Plasmids are crucially important within the world of molecular biology. With the new greater emphasis on genetics and molecular biology on the MCAT, I believe that plasmids will often be appearing within passages going forward.
A plasmid is a DNA molecule, often thousands of base pairs long, which is capable of autonomous replication. Although plasmids sometimes appear in eukaryotic organisms, they exist almost exclusively in the world of bacteria.
Although linear plasmids are known, most are circular like the bacterial chromosome. All plastids have a replication origin, a unique DNA sequence at which DNA replication is initiated, so they are capable of independent replication.

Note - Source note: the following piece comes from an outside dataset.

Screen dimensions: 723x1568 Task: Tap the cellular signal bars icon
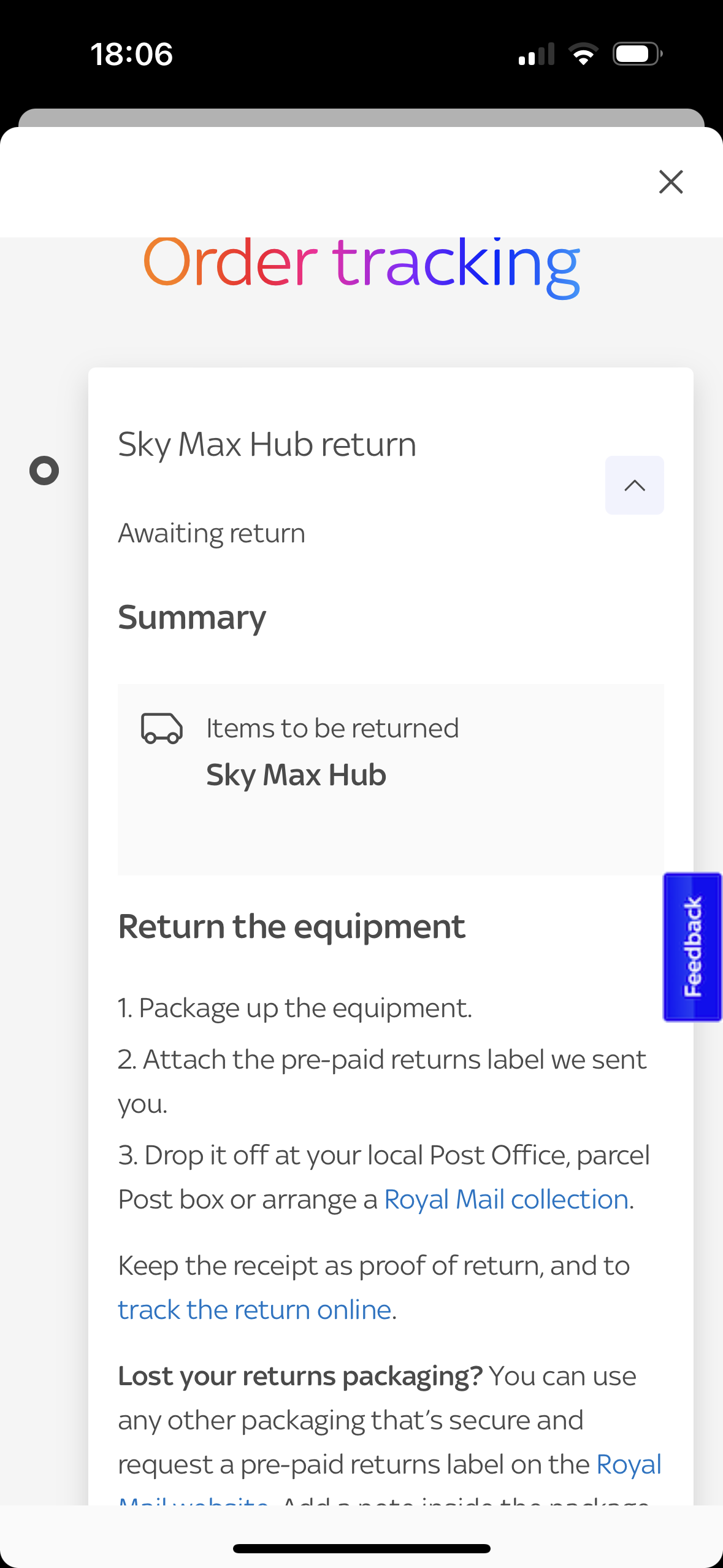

Plasmids are crucial tools of the molecular biologist. They are often used as vectors to carry genetic material from one organism to another. Plasmid vectors usually contain one or several restriction sites, making cleavage and insertion possible, and they usually contain a gene for a trait that can be selected against to segregate recombinant cells from those which did not receive the plasmid, usually antibiotic resistance (R-factor).

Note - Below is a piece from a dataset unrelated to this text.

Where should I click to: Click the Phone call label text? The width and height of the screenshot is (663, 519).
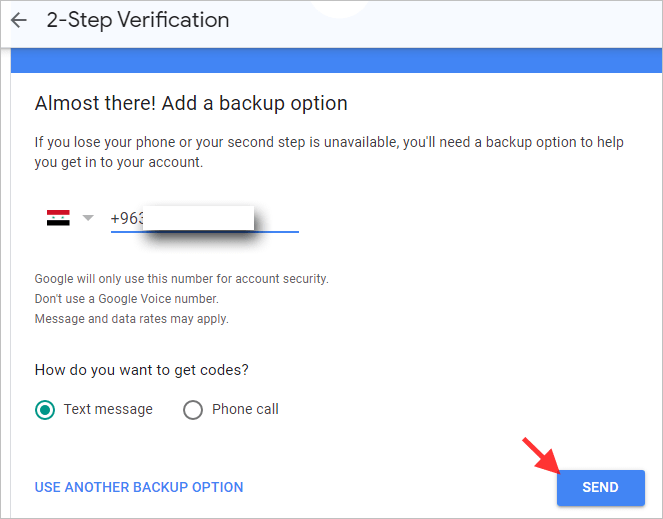pos(245,409)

Plasmids used as vectors can be taken up through transformation (a natural process by which bacteria import DNA fragments from their environment across their cell mentranes) or the plasmid may have tra-genes, F-factor, enabling them to form the conjugation bridge, pilus, for plasmid transfer between bacterial cells. Plasmids which do not engage in conjugation are often piggy-backed on an F-factor plasmid in recombinant DNA experiments. One of the things the textbooks don't convey well is that in actual molecular biology practice, 'ligation and transformation' is the much more commonly utilized pathway for introducing plasmid DNA to bacterial cells than conjugation using an F-factor plasmid as the vector.